I don't understand. I just don't understand.
Any first aid advice out there?
I didn't understand either when I learned, first, that my husband was having an affair and, then six months later, that he had had multiple sexual encounters. But there I was, trying to make sense of it all. And what I've learned is this: I will never understand how he was able to conduct this double life. But I can accept that he did. I can accept that his compulsion was powerful enough to override his own value system and his love of his family. I can accept that he believed the stories he told himself, that nobody was getting hurt, that he was just "different" than other people with a stronger sex drive. But I couldn't accept any of that until he sought help. In my case, he had reached out for help before I learned about the sex addiction. The exposure of his affair opened the door for him to admit he had a serious problem that threatened everything that mattered to him. It was up to him to discover what drove his behaviour. My job was only to accept it had happened and move on. It was my choice, also, whether to move on with him in my life or without. But the accepting was, for me, not optional. Because not accepting was a denial of reality. He had cheated on me with many many people. All the wishing in the world wasn't going to change that. And like you discovered, accepting offers us the chance for peace.
This is the job in front of you now. To accept that his behaviour is his to understand. To recognize that hurt people hurt people. That they behave in ways that harm themselves as well as those they love. That they behave in ways that exploits others as well as exploiting their own values.

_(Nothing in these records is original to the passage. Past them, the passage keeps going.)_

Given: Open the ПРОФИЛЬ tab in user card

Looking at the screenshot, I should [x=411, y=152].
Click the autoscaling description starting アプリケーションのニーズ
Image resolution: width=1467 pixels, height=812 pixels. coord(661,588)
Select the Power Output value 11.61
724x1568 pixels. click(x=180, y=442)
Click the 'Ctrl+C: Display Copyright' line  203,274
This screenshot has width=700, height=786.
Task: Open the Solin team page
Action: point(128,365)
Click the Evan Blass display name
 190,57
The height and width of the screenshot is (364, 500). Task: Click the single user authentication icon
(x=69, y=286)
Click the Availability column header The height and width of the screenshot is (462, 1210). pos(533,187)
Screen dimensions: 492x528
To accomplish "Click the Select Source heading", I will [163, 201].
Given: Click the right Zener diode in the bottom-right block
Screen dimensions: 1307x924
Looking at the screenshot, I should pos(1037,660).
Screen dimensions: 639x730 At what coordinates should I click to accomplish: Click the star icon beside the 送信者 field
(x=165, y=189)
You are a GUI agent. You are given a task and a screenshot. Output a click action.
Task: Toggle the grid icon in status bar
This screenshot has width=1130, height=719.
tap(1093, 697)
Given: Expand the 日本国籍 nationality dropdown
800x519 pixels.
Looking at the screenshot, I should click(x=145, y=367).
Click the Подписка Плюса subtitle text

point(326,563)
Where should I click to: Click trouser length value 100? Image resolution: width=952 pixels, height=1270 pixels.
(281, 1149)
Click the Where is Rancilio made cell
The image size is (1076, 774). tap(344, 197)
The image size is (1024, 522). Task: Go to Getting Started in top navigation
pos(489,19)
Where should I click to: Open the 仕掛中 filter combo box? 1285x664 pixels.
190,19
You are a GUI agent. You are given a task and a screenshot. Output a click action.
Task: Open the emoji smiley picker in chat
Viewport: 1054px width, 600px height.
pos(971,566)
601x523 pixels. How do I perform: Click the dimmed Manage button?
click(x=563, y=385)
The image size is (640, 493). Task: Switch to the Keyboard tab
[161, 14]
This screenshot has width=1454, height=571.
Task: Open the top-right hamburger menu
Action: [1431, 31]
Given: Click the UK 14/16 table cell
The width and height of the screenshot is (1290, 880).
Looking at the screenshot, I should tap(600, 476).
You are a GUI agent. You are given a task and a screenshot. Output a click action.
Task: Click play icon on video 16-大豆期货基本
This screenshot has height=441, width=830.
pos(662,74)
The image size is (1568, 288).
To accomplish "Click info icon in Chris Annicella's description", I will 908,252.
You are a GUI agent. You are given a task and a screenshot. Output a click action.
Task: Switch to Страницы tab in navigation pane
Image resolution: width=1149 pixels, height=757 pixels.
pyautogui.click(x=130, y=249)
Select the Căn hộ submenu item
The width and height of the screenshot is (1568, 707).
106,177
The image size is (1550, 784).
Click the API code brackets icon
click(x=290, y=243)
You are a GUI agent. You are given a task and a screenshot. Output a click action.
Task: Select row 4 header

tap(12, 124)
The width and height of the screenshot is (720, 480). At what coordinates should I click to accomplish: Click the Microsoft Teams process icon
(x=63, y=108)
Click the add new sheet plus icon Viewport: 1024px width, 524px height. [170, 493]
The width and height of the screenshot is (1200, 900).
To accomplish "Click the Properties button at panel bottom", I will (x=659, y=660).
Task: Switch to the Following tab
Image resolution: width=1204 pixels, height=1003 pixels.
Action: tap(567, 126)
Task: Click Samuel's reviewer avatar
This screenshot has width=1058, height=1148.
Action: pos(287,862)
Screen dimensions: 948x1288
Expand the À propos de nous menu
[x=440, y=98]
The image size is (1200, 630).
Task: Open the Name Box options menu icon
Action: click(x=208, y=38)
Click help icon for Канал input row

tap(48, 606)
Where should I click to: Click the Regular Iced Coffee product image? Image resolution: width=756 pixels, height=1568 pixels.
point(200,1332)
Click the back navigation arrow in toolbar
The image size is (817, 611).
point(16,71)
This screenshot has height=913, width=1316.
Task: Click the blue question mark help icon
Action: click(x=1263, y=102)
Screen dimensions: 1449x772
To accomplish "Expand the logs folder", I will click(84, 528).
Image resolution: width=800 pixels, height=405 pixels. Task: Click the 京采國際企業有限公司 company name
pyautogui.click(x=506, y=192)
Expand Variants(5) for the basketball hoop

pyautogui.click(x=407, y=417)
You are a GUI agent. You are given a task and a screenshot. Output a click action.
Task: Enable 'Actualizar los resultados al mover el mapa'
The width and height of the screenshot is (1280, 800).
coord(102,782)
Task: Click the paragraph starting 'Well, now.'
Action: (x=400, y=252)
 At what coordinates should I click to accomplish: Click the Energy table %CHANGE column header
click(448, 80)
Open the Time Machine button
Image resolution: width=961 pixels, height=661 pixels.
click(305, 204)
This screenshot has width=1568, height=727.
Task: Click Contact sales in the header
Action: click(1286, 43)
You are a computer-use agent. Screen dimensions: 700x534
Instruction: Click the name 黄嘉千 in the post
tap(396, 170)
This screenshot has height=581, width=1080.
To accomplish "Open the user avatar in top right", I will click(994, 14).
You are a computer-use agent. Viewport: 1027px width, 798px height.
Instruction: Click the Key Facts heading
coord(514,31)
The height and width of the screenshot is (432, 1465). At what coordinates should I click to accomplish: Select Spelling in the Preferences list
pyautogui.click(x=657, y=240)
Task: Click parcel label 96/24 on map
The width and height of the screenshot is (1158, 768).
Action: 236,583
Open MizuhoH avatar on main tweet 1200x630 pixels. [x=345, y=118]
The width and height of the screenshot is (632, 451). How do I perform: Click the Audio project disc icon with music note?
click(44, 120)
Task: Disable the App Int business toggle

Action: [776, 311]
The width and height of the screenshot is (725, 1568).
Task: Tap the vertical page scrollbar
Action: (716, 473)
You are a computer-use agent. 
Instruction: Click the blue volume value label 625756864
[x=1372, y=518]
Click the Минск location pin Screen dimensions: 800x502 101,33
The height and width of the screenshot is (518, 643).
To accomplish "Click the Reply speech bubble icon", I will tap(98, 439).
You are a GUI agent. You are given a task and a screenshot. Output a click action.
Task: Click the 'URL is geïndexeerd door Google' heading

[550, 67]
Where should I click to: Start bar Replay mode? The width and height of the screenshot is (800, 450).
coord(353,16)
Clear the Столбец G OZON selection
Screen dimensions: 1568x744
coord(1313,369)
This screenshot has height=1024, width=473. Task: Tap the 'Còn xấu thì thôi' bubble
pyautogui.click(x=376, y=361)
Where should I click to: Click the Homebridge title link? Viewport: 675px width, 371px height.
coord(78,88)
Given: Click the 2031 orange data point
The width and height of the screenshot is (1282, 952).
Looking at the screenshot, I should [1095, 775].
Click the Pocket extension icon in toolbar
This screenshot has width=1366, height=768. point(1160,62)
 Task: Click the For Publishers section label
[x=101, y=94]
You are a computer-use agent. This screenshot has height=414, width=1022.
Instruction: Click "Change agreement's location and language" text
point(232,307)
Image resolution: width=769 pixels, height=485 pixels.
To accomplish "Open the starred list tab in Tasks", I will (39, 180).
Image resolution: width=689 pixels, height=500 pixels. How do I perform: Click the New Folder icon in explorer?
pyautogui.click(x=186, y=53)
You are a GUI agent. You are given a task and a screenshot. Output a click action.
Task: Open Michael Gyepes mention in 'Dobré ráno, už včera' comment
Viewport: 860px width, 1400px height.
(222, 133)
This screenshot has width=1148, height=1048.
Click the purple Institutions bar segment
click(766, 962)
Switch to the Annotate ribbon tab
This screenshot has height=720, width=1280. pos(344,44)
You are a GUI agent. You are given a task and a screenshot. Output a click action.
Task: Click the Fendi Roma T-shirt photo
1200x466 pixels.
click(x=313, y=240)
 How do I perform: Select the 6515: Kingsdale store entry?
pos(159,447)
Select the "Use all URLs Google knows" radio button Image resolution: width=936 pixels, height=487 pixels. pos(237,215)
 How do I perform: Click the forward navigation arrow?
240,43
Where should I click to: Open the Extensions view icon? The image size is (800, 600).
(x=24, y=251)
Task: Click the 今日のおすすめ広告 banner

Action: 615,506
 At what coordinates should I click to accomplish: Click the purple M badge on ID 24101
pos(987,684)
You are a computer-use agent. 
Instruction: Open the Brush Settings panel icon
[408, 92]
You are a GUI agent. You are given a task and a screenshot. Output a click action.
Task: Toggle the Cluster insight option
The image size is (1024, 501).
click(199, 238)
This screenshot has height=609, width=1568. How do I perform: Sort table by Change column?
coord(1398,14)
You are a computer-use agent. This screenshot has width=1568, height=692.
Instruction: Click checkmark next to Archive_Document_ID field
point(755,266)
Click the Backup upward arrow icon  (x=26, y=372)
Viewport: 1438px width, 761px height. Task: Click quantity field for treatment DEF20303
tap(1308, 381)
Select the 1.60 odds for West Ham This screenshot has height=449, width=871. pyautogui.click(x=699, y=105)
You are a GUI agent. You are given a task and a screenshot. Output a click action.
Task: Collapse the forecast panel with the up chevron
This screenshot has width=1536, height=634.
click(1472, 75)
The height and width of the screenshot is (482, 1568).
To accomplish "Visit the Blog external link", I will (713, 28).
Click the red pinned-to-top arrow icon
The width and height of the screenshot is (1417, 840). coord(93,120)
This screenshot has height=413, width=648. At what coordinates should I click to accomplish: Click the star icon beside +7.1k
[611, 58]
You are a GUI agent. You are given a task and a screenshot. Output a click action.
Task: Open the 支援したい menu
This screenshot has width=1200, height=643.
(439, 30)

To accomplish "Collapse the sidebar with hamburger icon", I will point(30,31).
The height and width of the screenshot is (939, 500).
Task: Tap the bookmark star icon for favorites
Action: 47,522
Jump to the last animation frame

Oddly, I think understanding has come for me, if slightly. I understand that my husband had never learned how to manage deeply painful feelings from growing up in an oppressive, abusive home. Sex was an escape for him. It took him out of his day-to-day life into something of a trance – he was either seeking it, arranging it, or engaging in it. Immediately following, he was filled with shame and regret and would tell himself, 'not again'. Until the next time. It was addictive behaviour. And addictive behaviour rarely makes sense to those of us who aren't addicts.
I wish you peace, again. I think you'll find it.